Designing, Modeling, and Optimizing Transactional Data Structures
Transactional memory (TM) has emerged as a promising synchronization abstraction for multi-core architectures. Unlike traditional lock-based approaches, TM shifts the burden of implementing threads synchronization from the programmer to an underlying framework using hardware (HTM) and/or software (STM) components.
Although TM can be leveraged to implement transactional data structures (i.e., those where multiple operations are allowed to execute atomically, all-or-nothing, according to the transaction paradigm), its intensive speculation may result in significantly lower performance than the optimized concurrent data structures. This poor performance motivates the need to find other, more effective, alternatives for designing transactional data structures without losing the simple programming abstraction proposed by TM.
To do so, we identified three major challenges that need to be addressed to design efficient transactional data structures. The first challenge is composability, namely allowing an atomic execution of two or more data structure operations in the same way as TM provides, but without its high overheads. The second challenge is integration, which enables the execution of data structure operations within generic transactions that may contain other memory- based operations. The last challenge is modeling, which encompasses the necessity of defining a unified formal methodology to reason about the correctness of transactional data structures.
In this dissertation, we propose different approaches to address the above challenges. First, we address the composability challenge by introducing an optimistic methodology to effi- ciently convert concurrent data structures into transactional ones. Second, we address the integration challenge by injecting the semantic operations of those transactional data struc- ture into TM frameworks, and by presenting two novel STM algorithms in order to enhance the overall performance of those frameworks. Finally, we address the modeling challenge by presenting two models for concurrent and transactional data structures designs.
• Our first main contribution in this dissertation is Optimistic transactional boosting (OTB), a methodology to design transactional versions of the highly concurrent optimistic (i.e., lazy) data structures. An earlier (pessimistic) boosting proposal added a layer of abstract locks on top of existing concurrent data structures. Instead, we propose an optimistic boosting methodology, which allows greater data structure-specific optimizations, easier integration with TM frameworks, and lower restrictions on the operations than the original (more pessimistic) boosting methodology.

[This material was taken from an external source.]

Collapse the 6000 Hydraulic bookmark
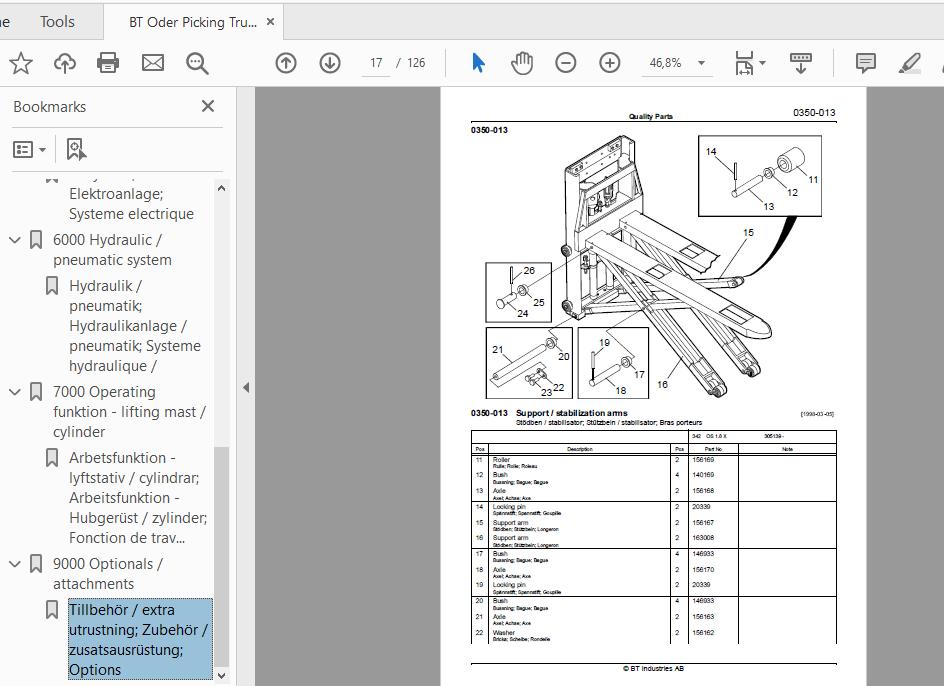 point(15,240)
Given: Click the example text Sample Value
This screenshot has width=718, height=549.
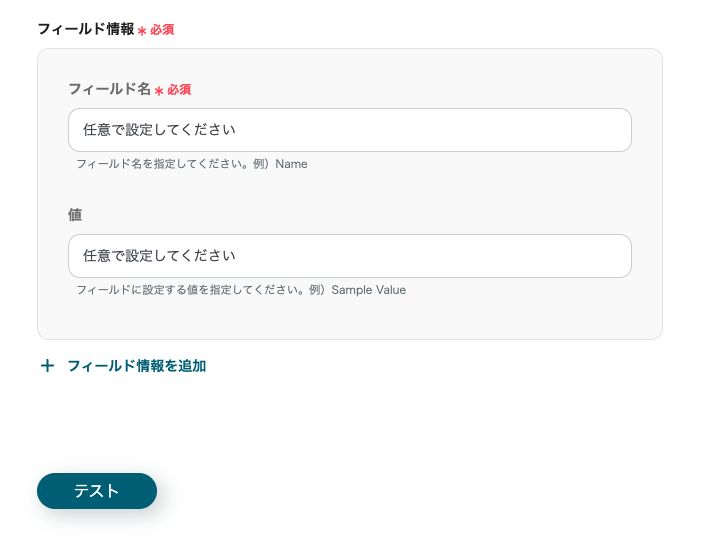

Based on the proposed OTB methodology, we implement the transactional version of two list-based data structures (i.e., set and priority queue). Then, we present TxCF-Tree, a balanced tree whose design is optimized to support transactional accesses. The core optimizations of TxCF-Tree's operations are: providing a traversal phase that does not use any lock and/or speculation and deferring the lock acquisition or physical modification to the transaction's commit phase; isolating the structural operations (such as re-balancing) in an interference-less housekeeping thread; and minimizing the interference between structural operations and the critical path of semantic operations (i.e., additions and removals on the tree).
• Our second main contribution is to integrate OTB with both STM and HTM algorithms. For STM, we extend the design of both DEUCE, a Java STM framework, and RSTM, a C++ STM framework, to support the integration with OTB. Using our extension, programmers can include both OTB data structure operations and traditional memory reads/writes in the same transaction. Results show that OTB performance is closer to the optimal lazy (non-transactional) data structures than the original boosting algorithm.

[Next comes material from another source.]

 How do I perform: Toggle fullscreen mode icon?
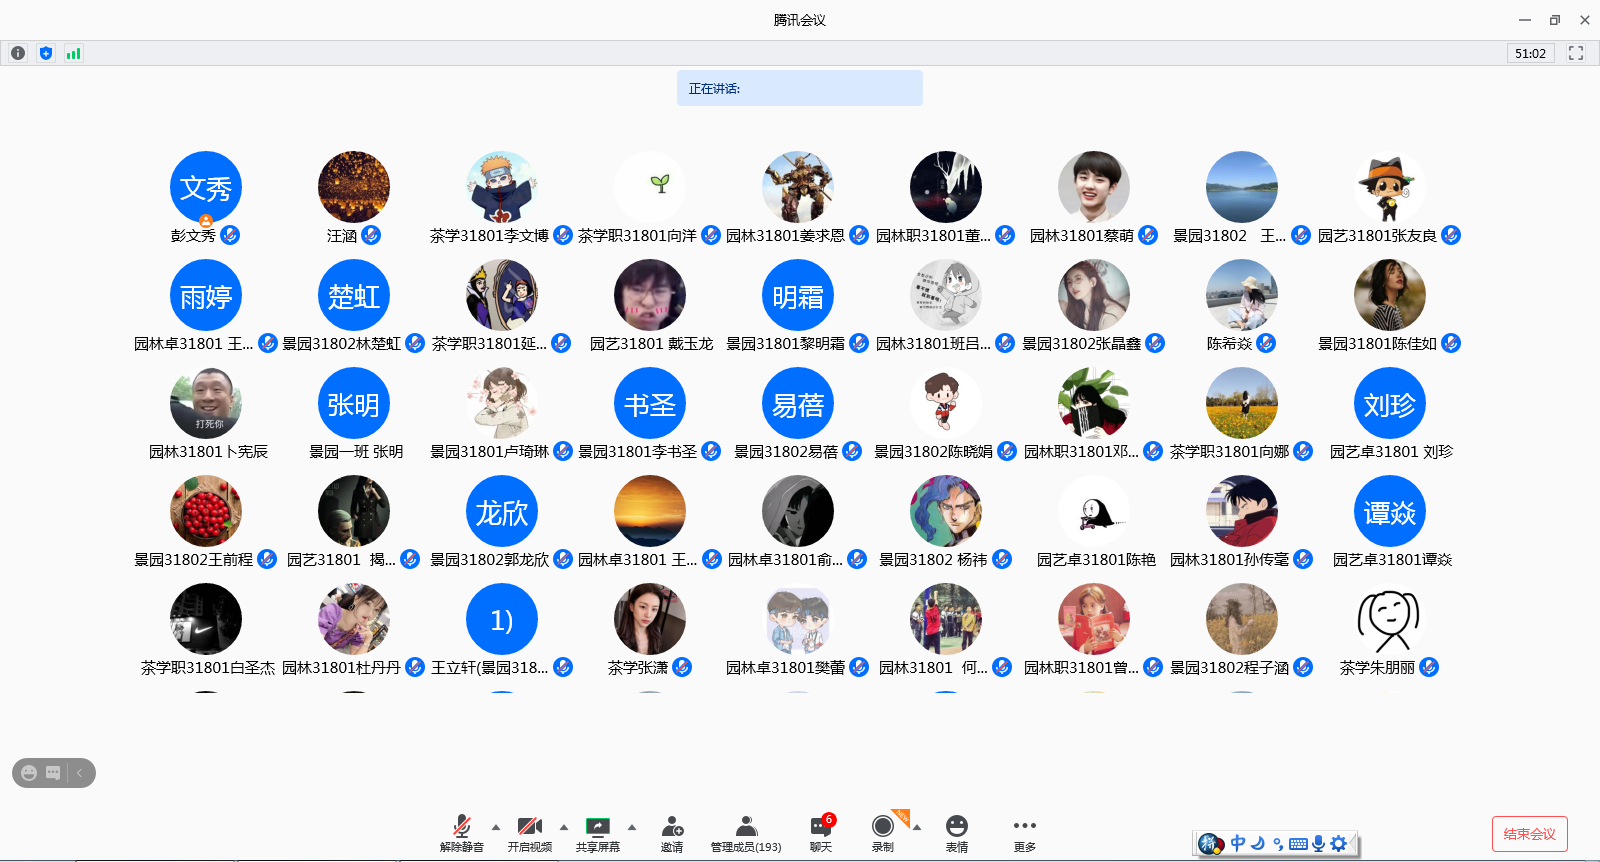(x=1576, y=53)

On the HTM side, we introduce a methodology to inject semantic operations into the well-known hybrid transactional memory algorithms (e.g., HTM-GL, HyNOrec, and NOre- cRH). In addition, we enhance the proposed semantically-enabled HTM algorithms with a lightweight adaptation mechanism that allows bypassing the HTM paths if the overhead of the semantic operations causes repeated HTM aborts. Experiments on micro- and macro- benchmarks confirm that our proposals outperform the other TM solutions in almost all the tested workloads.
• Our third main contribution is to enhance the performance of TM frameworks in gen- eral by introducing two novel STM algorithms. Remote Transaction Commit (RTC) is a mechanism for executing commit phases of STM transactions in dedicated server cores. RTC shows significant improvements compared to its corresponding validation based STM algorithm (up to 4x better) as it decreases the overhead of spin locking during commit, in terms of cache misses, blocking of lock holders, and CAS operations. Remote Inval- idation (RInval) applies the same idea of RTC on invalidation based STM algorithms. Furthermore, it allows more concurrency by executing commit and invalidation routines concurrently in different servers. RInval performs up to 10x better than its corresponding invalidation based STM algorithm (InvalSTM), and up to 2x better than its corresponding validation-based algorithm (NOrec).
• Our fourth and final main contribution is to provide a theoretical model for concurrent and transactional data structures. We exploit the similarities of the OTB-based data structures and provide a unified model to reason about the correctness of those designs. Specifically, we extend a recent approach that models data structures with concurrent readers and a single writer (called SWMR), and we propose two novel models that additionally allow multiple writers and transactional execution. Those models are more practical because they cover a wider set of data structures than the original SWMR model.